Among the records below, one line contains "Screen dimensions: 377x282"; copy that line and all that follow it, exactly as written.
══════
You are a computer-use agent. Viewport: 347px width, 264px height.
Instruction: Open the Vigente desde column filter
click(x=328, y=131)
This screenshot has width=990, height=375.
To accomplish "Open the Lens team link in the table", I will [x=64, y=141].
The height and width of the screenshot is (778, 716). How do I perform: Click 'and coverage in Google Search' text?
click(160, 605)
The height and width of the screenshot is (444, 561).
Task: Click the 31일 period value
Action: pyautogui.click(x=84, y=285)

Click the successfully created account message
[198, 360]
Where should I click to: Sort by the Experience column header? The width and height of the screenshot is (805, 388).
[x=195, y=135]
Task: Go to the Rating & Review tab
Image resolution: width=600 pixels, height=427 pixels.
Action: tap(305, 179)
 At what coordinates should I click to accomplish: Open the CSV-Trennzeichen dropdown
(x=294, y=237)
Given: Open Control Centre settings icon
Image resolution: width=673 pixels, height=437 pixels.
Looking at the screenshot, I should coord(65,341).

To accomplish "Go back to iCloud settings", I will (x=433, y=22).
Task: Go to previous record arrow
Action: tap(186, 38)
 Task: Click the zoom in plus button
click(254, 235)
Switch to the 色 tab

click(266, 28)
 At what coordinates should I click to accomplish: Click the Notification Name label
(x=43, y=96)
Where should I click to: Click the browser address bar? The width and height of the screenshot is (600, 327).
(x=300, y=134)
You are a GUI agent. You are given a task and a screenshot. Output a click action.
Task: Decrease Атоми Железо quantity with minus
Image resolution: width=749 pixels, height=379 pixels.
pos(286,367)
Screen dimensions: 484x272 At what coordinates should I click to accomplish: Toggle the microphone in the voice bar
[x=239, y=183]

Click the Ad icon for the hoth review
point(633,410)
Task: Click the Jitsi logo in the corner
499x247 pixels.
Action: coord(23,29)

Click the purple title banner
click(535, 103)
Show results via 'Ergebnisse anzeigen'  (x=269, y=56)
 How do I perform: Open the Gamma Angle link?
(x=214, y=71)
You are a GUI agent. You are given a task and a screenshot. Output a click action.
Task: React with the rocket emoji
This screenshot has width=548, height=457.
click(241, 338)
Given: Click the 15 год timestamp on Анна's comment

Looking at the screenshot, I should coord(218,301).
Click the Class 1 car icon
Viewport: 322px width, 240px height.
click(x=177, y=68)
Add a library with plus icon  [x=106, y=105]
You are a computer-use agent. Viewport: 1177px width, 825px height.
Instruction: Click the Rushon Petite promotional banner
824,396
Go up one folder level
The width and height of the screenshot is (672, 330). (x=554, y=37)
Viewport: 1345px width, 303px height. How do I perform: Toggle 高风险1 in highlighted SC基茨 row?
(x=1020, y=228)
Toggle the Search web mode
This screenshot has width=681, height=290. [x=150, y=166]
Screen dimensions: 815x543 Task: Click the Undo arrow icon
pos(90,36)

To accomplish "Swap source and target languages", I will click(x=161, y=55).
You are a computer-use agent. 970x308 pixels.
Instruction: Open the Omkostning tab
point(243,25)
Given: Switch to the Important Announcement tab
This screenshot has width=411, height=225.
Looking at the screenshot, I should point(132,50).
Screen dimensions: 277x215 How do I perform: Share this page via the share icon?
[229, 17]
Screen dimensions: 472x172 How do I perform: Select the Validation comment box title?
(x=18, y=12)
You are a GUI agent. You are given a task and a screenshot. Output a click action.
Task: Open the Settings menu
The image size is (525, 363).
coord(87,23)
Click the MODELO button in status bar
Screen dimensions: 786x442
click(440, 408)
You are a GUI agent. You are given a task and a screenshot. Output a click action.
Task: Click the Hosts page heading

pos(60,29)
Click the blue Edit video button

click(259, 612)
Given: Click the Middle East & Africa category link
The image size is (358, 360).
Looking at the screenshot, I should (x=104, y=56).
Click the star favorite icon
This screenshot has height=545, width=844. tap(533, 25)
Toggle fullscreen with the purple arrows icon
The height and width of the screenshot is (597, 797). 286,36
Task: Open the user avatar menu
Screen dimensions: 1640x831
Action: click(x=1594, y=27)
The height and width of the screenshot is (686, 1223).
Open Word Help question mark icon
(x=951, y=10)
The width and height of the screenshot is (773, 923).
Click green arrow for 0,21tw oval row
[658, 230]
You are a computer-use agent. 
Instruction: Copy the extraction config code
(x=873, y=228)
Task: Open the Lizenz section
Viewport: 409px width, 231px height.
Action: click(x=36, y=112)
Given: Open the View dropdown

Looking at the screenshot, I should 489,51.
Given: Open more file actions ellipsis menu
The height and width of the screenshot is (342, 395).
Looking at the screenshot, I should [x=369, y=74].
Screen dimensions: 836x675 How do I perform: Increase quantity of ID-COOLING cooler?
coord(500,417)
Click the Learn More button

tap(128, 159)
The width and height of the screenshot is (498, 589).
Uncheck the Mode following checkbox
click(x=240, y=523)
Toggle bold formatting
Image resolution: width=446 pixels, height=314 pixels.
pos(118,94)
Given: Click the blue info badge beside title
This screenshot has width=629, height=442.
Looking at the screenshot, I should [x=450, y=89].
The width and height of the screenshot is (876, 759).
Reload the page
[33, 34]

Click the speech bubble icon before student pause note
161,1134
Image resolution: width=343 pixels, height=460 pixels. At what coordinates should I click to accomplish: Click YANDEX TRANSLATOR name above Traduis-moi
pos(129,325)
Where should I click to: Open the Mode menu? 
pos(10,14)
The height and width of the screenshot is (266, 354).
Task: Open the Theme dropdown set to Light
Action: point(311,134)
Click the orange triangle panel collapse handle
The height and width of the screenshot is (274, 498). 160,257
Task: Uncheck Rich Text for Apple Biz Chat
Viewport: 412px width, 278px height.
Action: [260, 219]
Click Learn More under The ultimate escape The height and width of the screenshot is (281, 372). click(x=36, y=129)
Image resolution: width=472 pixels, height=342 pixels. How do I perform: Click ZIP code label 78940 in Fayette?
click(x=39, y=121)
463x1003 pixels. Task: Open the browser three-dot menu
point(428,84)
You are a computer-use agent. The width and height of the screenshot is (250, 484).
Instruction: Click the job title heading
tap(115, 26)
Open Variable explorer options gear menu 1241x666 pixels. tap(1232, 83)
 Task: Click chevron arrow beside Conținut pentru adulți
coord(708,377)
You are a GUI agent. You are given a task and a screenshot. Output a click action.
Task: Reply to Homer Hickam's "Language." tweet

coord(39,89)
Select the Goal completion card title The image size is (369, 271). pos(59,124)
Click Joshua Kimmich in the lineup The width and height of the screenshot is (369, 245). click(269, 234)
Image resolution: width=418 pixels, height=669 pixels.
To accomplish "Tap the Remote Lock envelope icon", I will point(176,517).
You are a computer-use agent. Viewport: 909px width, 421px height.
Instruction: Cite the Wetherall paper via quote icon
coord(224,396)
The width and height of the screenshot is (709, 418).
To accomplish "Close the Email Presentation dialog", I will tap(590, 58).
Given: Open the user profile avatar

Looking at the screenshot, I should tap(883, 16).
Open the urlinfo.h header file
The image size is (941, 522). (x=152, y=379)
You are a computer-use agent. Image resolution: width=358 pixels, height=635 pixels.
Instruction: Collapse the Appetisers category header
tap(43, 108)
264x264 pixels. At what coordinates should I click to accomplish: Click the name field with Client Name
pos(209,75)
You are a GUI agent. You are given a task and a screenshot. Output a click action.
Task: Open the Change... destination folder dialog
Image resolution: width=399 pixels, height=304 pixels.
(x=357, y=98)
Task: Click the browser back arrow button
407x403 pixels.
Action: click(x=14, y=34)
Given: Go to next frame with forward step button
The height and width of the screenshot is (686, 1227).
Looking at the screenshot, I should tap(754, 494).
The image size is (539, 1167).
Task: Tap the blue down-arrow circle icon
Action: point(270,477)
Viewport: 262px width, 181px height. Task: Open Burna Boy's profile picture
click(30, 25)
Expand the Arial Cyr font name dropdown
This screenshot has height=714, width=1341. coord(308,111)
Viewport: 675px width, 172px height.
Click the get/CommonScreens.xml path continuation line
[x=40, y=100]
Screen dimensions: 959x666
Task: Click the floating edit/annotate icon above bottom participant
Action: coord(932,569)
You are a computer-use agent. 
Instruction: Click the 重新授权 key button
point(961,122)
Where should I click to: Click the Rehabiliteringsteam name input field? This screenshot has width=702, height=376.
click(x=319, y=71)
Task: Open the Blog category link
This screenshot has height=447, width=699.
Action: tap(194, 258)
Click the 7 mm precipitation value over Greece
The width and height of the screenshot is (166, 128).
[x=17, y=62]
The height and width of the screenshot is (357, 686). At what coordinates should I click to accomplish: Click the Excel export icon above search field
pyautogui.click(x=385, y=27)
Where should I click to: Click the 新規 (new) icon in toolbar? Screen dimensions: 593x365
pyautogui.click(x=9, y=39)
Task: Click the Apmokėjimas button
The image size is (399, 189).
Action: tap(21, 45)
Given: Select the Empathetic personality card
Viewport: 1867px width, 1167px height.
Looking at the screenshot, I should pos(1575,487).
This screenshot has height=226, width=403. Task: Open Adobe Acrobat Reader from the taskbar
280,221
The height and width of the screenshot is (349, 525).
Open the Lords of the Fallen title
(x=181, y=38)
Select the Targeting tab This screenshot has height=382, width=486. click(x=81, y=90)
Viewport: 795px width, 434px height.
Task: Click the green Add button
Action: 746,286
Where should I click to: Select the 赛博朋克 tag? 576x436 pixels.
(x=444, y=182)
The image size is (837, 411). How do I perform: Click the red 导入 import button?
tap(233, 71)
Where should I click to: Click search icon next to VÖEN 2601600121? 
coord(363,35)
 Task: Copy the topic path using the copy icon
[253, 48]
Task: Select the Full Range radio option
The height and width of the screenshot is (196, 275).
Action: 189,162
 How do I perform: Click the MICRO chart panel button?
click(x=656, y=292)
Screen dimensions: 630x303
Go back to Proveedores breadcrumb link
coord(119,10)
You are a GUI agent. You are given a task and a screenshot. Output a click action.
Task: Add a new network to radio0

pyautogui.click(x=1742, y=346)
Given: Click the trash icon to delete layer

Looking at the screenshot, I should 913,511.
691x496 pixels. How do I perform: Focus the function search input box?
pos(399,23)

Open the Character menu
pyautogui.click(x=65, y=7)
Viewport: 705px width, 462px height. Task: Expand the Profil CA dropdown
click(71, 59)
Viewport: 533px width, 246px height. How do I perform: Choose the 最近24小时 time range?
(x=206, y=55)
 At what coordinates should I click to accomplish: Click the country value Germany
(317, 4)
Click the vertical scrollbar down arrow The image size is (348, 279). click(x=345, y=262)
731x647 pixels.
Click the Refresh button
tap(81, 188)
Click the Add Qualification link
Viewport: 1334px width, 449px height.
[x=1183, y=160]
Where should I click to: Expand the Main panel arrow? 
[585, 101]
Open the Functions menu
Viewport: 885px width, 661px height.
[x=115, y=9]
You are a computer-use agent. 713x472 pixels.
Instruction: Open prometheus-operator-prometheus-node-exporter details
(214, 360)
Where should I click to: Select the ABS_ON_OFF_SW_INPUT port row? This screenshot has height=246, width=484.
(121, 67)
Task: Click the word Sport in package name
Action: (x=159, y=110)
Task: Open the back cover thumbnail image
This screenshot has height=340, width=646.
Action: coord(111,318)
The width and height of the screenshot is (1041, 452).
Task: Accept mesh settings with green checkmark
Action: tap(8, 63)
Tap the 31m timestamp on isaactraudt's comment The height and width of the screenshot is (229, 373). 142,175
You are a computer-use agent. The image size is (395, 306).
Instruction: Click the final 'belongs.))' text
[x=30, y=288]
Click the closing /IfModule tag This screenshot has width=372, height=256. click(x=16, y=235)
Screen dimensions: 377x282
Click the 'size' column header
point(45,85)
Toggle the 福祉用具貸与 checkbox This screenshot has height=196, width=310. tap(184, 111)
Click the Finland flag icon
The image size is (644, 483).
══════
- **Result of the exercise**:
Screen dimensions: 377x282
Click the 'size' column header
point(45,85)
Toggle the 福祉用具貸与 checkbox This screenshot has height=196, width=310. tap(184, 111)
Click the Finland flag icon
The image size is (644, 483).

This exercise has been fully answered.